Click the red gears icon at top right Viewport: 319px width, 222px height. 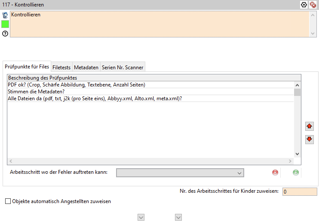[x=313, y=5]
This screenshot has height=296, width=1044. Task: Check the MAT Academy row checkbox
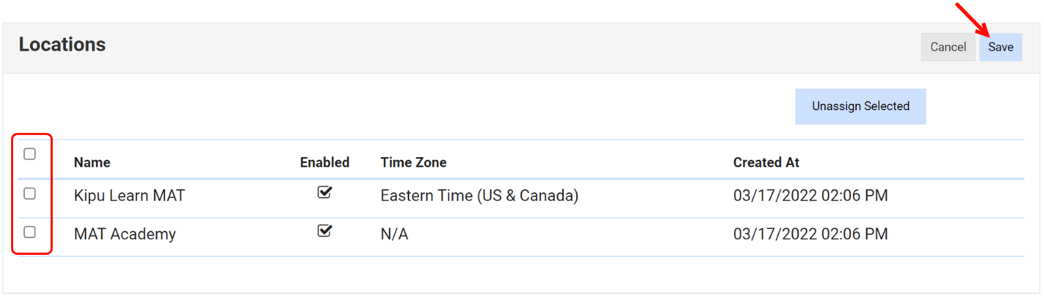coord(29,232)
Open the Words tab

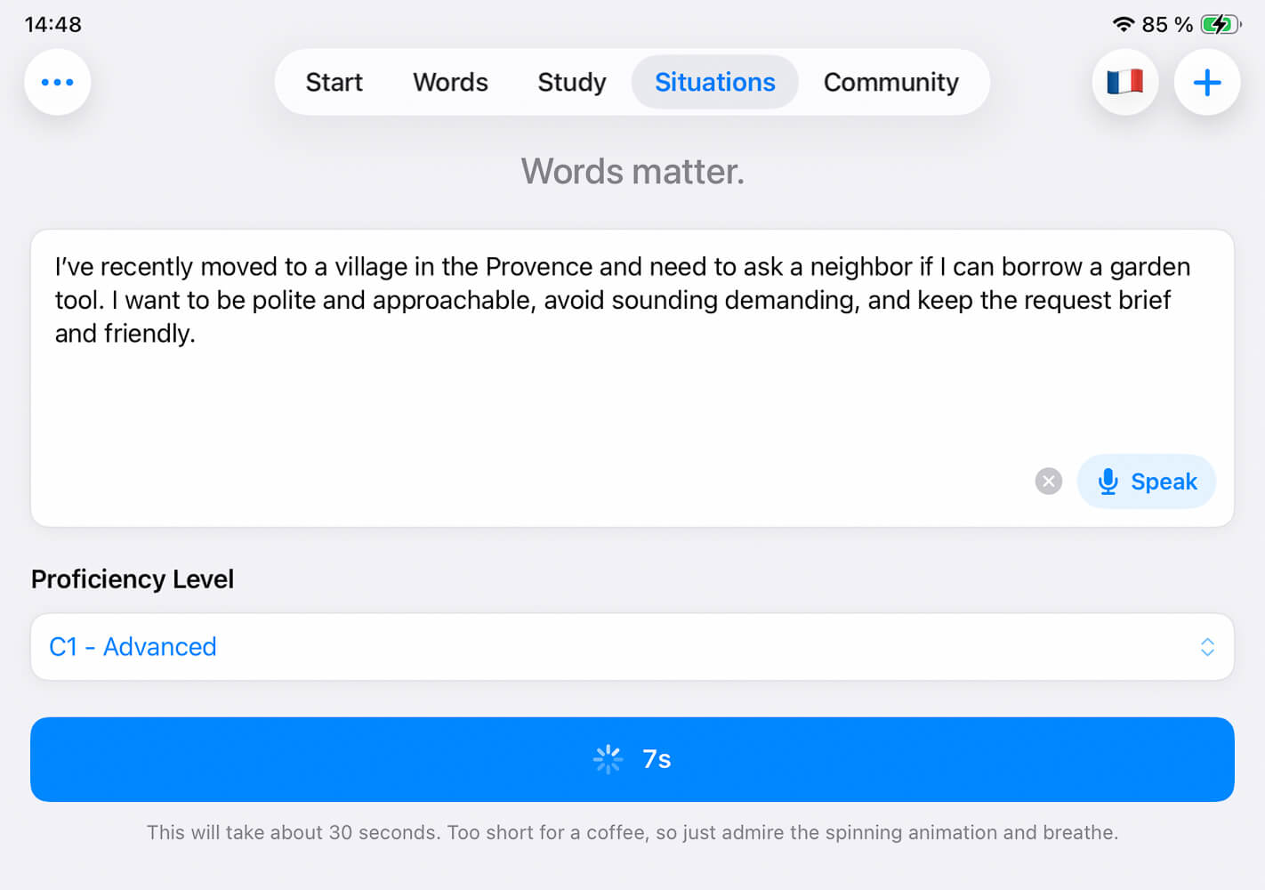pos(450,82)
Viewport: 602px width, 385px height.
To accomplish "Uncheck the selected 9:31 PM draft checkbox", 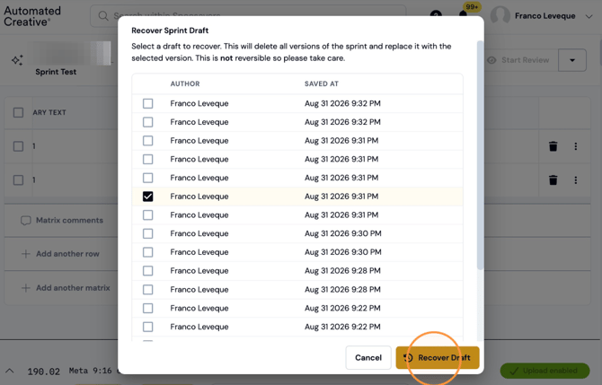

::::::::

Task prompt:
Reproduce the part of the material above that opens with the line containing "Viewport: 602px width, 385px height." and runs through the end of the material, without the pictures.

Output:
Viewport: 602px width, 385px height.
To accomplish "Uncheck the selected 9:31 PM draft checkbox", 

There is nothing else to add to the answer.